[Dataset entries]
------------------------------------------------------------

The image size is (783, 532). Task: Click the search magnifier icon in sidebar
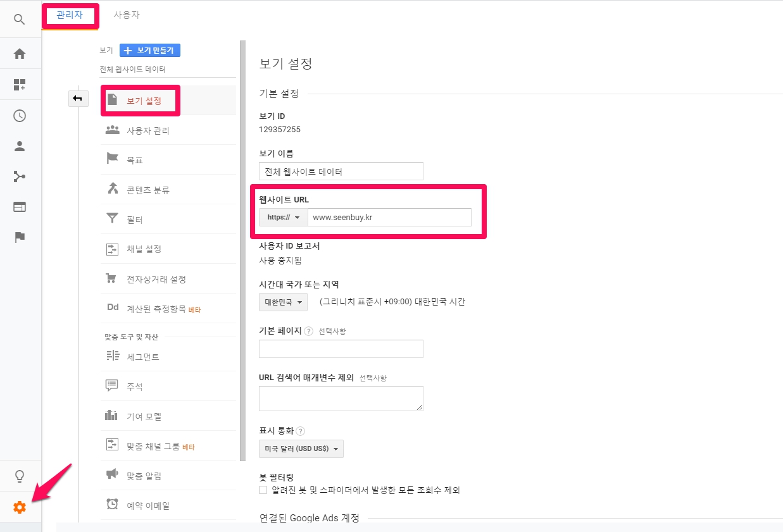[x=20, y=20]
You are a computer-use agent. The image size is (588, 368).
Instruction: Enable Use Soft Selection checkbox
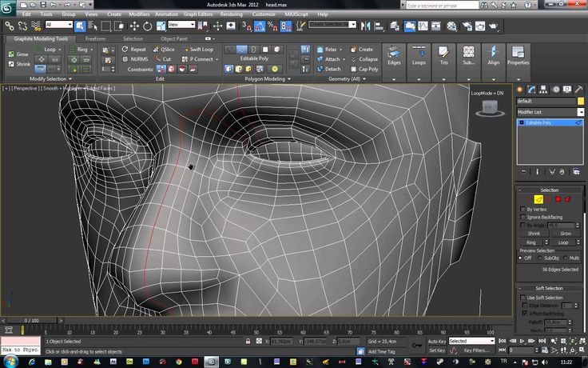[523, 298]
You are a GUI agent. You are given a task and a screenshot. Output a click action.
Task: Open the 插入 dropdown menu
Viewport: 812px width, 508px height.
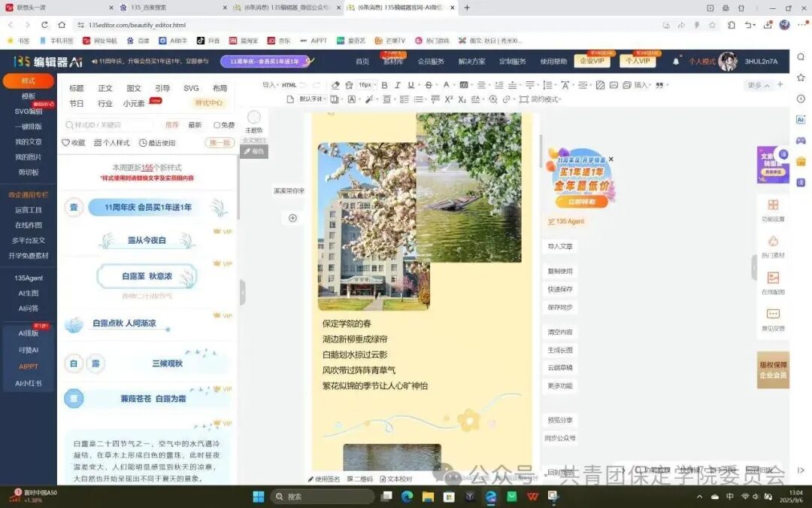[641, 85]
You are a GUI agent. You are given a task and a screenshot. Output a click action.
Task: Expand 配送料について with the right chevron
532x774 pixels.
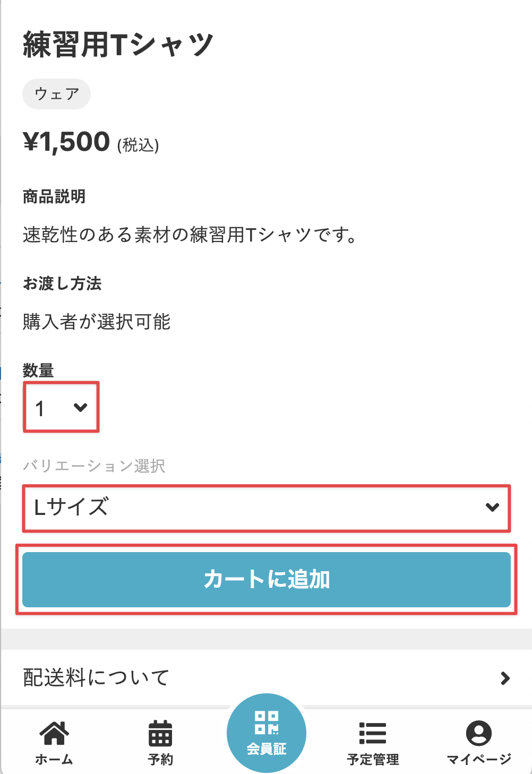click(505, 678)
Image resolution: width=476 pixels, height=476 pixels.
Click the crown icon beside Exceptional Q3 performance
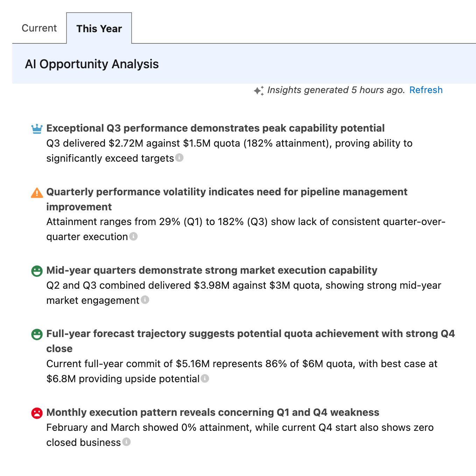37,129
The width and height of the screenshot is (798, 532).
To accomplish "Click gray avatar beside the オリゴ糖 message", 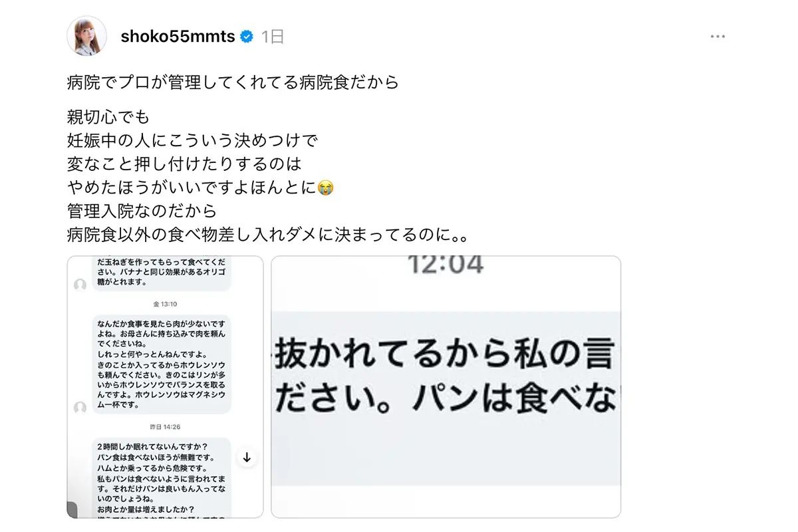I will click(x=80, y=285).
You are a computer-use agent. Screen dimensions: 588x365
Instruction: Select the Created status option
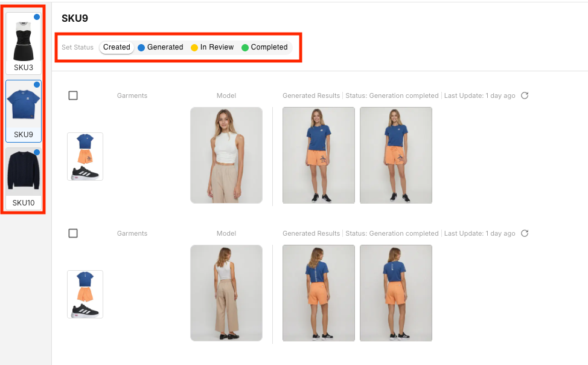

------------------------------------------------------------

**YOUR GOAL:** Nothing except the lines from the one containing "Task: Expand 配送料について with the right chevron" through the one containing "The width and" should appear in the answer, exactly as above and without pictures.

**ANSWER FOR THIS EXERCISE:**
Task: Expand 配送料について with the right chevron
532x774 pixels.
click(505, 678)
Image resolution: width=476 pixels, height=476 pixels.
Click the crown icon beside Exceptional Q3 performance
37,129
The width and height of the screenshot is (798, 532).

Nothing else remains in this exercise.